Mons La chambre du conseil s’est penchée sur le scandale d’escroquerie financière de 2013

L’ancien directeur général de la ville de Mons, Pierre Urbain a encore des comptes à rendre à la justice. La chambre du conseil de Mons a étudié, une nouvelle fois, les cas de Pierre Urbain, Bernard Potvin, Jean-François Lecompte et d’autres co-inculpés pour leurs présumées activités de business men peu scrupuleux. Cette fois, il s’agissait du dossier mastodonte qui a révélé un scandale d’escroquerie financière aux dimensions internationales dans lequel est inculpé l’ex-bras droit administratif à Mons du bourgmestre Elio Di Rupo. Des remous, cette affaire en fait encore et toujours alors que la justice n’a pas livré sa vérité.

Dans ce dossier, Pierre Urbain et d’autres présumés co-auteurs sont donc inculpés de participation à une organisation criminelle, d’abus de confiance et d’infractions à la législation bancaire. Toutes les préventions sont contestées par Pierre Urbain.

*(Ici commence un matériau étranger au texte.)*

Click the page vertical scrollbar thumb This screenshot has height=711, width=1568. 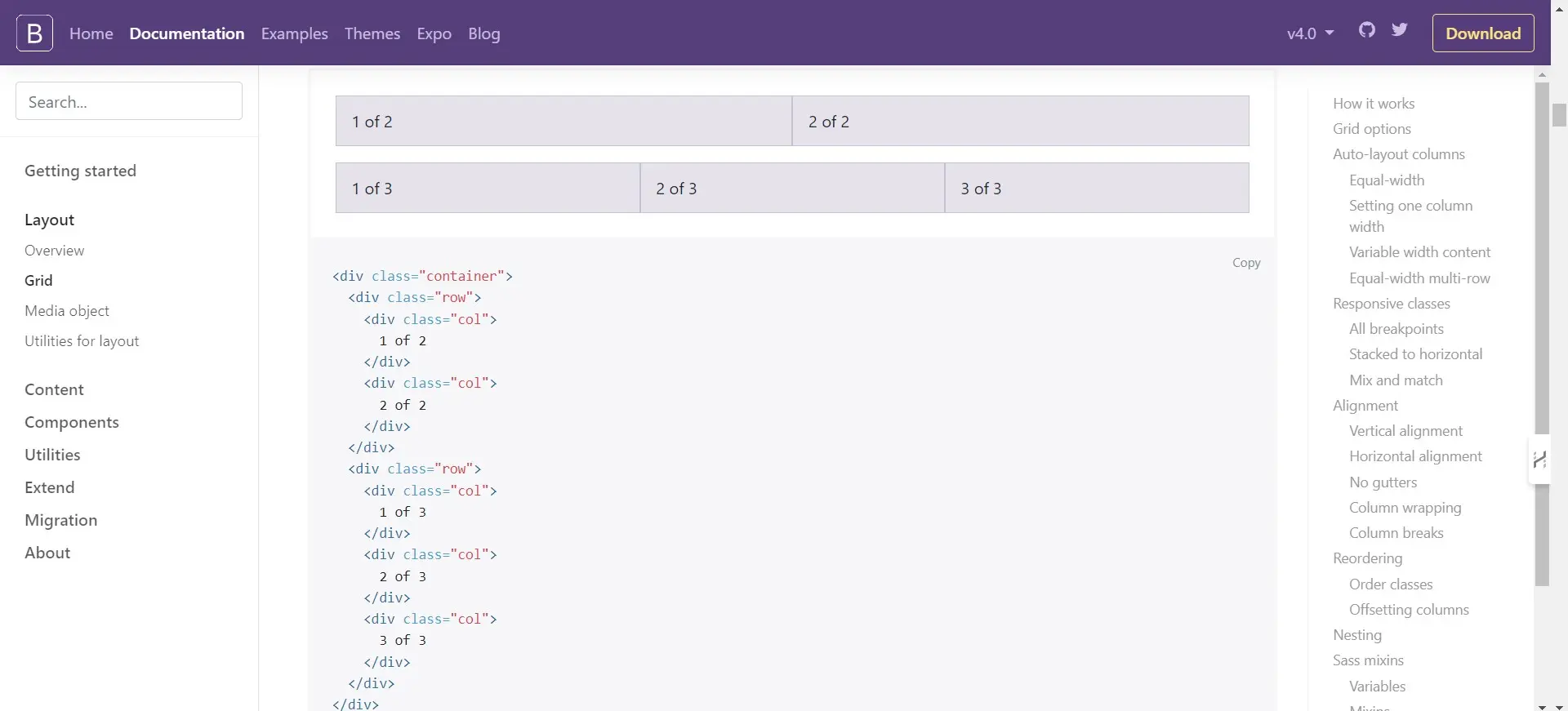click(x=1559, y=114)
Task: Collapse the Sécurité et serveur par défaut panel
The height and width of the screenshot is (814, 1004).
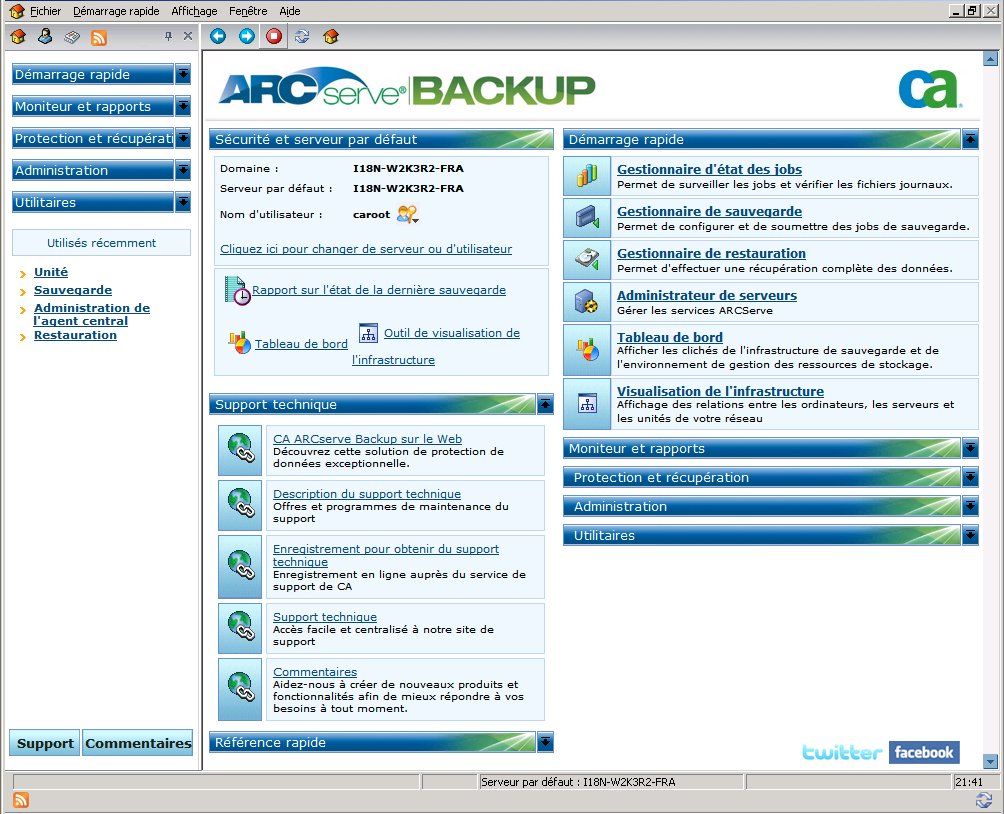Action: click(x=544, y=139)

En clair, le ministère public reproche à une dizaine d’acolytes d’avoir réalisé et participé activement à des opérations financières douteuses via des sociétés dormantes comme Daro Invest, la société Le crédit Borain et Neyod Development (en Belgique, au Luxembourg et au Panama). Ces dernières étaient utilisées pour appâter des clients via des placements financiers à hauts rendements (jusqu’à 20 %). Mais les rendements promis étaient des leurres. Les victimes (principalement belges mais aussi tchèques et brésiliennes) auraient perdu plusieurs millions d’euros.

La chambre du conseil statuera le 18 juin via une ordonnance, qui en l’absence de remarques, devrait renvoyer la cause devant un tribunal correctionnel.